1/31 Breakfast: 2 eggs, ER blueberry oatmeal, 1/2 grapefruit, coffee Workout: 5 min walking 3.5 mph 5.0 incline, 55 min running 5.8 mph 0.5 incline. Lunch: Subway 6" Turkey Breast on Wheat, Sun Chips Dinner: Monkfish, red potatoes, salad, 2 glasses of Cabernet, and two pieces of Ethel's Chocolate. Marky and I cashed in our loose change that we've been collecting for quite a while, and went out to Davis Street Fish Market with the booty.

2/1 Breakfast: ER blueberry oatmeal, 1/2 grapefruit, yogurt, coffee Workout: 1 hr alternating 5 min walk 3.5 mph, 5.0 incline/5 min run 5.8 mph, 0.5 incline Lunch: Jimmy John's Turkey and Ham on wheat with dijon, Skinny chips and diet soda Snack: Apple, cheese stick Dinner: ER Sesame Chicken, salad, beet, asparagus, 1 beer. It was the Big GAME, for crying out loud!

2/2 Breakfast: ER blueberry oatmeal, 1/2 grapefruit, yogurt, coffee, Super Bowl Table at Work: 8 pretzel sticks with sweet mustard, bowl of black bean soup, salad. I would like to take a moment and talk about the black bean soup that KT brought for this crazy spread. The soup was pretty basic, vegetarian, even. But there were add-ons like jalapenos, pepitas, onions, cilantro, lime wedges, avocado, and diced ham. I had it all, in small portions, with a cheese stick crumbled and melted on top. It was filling and delicious and reasonable, and a free lunch that made my day. Snack: Pear, cheese stick Workout: 30 min walking 3.5 mph 6.0 incline, 30 min elliptical trainer, 25 min kickboxing (jabs, hooks, crosses, straights, uppercuts, roundhouse kicks), situps with jabs, push and pull. Dinner: ER Soy Protein burger with multigrain bun, salad, cabbage, carrots, squash, 100 calorie bar.

2/3 Workout: 60 min walk 3.5 mph, 6.0 incline Breakfast: ER blueberry oatmeal, 1/2 grapefruit, yogurt, coffee Snack: 4 small pretzels with mustard Lunch: ER Vegetarian Chile, salad Snack: Pear, cheese stick Dinner: ER Chicken Enchilada, beet, asparagus, salad, brownie. I made brownies, and they are a little more than the 100 calorie bars, but we're doing well on working out this week, so what the hell? I also picked up a cookie midday, and put it down. That's a triumph. Oh, and I cut the brownies really small, and we only ate one each.

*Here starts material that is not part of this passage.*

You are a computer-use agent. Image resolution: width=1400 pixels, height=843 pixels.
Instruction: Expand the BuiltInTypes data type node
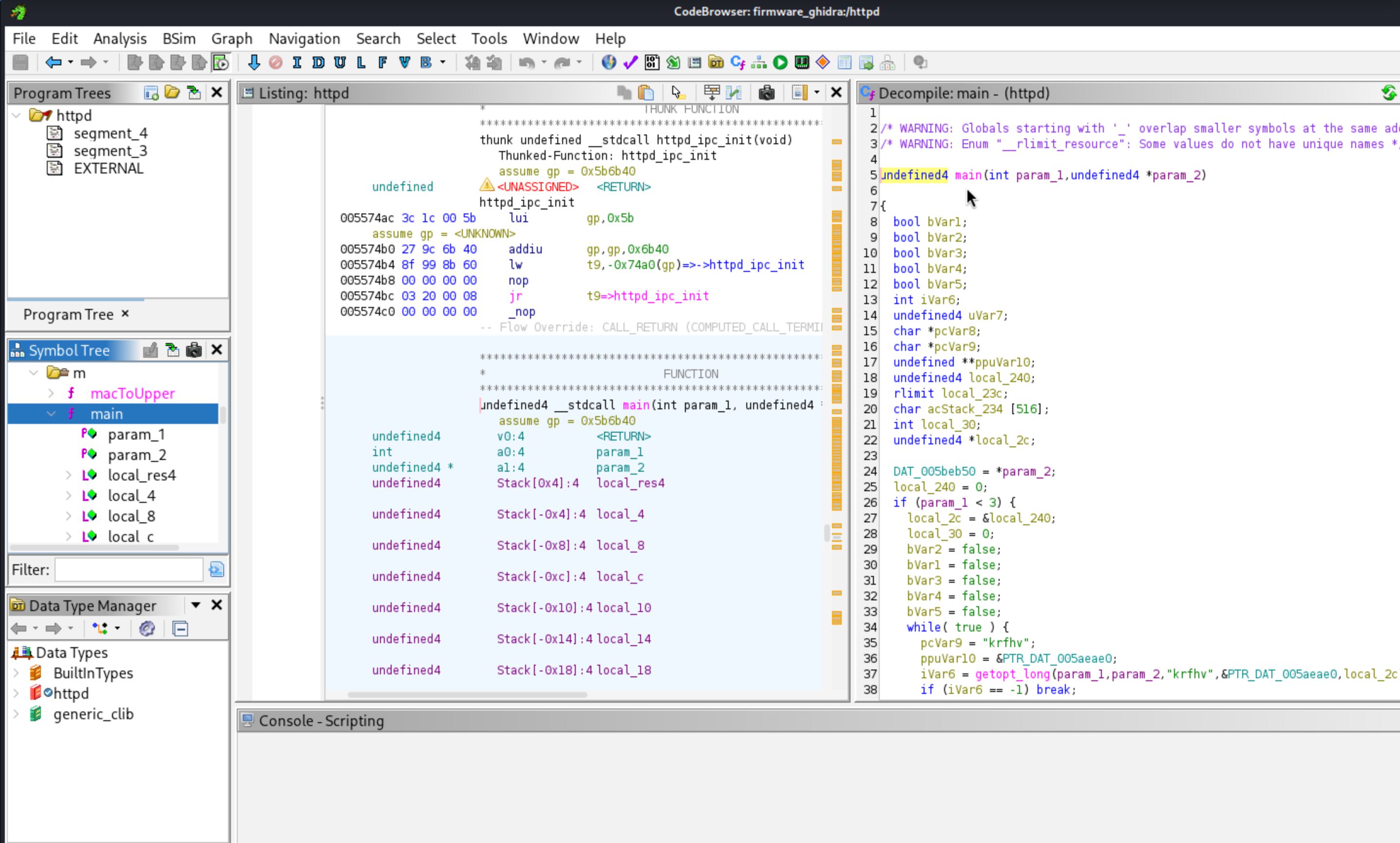pos(17,673)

2/4 Workout: 40 min walk 3.5mph, 6.0 incline, 20 min run 6.0 mph 0.5 incline Breakfast: ER blueberry oatmeal, 1/2 grapefruit, yogurt, coffee Snack: Pear, cheese stick Dinner: ER Turkey meatloaf.  I went to have a couple drinks with Kelly after work, and of course, ate a couple brownies that were intended for the rehearsal that never was.  

2/5 Skipped breakfast--boo. Lunch: 1/2 Chipotle Chicken Panini and a cup of black bean soup from Panera, with French bread on the side--I should have gone with the apple, but Panera apples are always mealy and the other alternative was chips.  Snack: Pear, 2 slices of Swiss Cheese, 5 pcs Turkey pepperoni Workout: 10 min walking 3.5 mph, 6.0 incline, 48 min run 5.8 mph, 0.5 incline Dinner: ER Butternut Squash Ravioli, beet, asparagus, salad, Slim-A-Bear ice cream sandwich.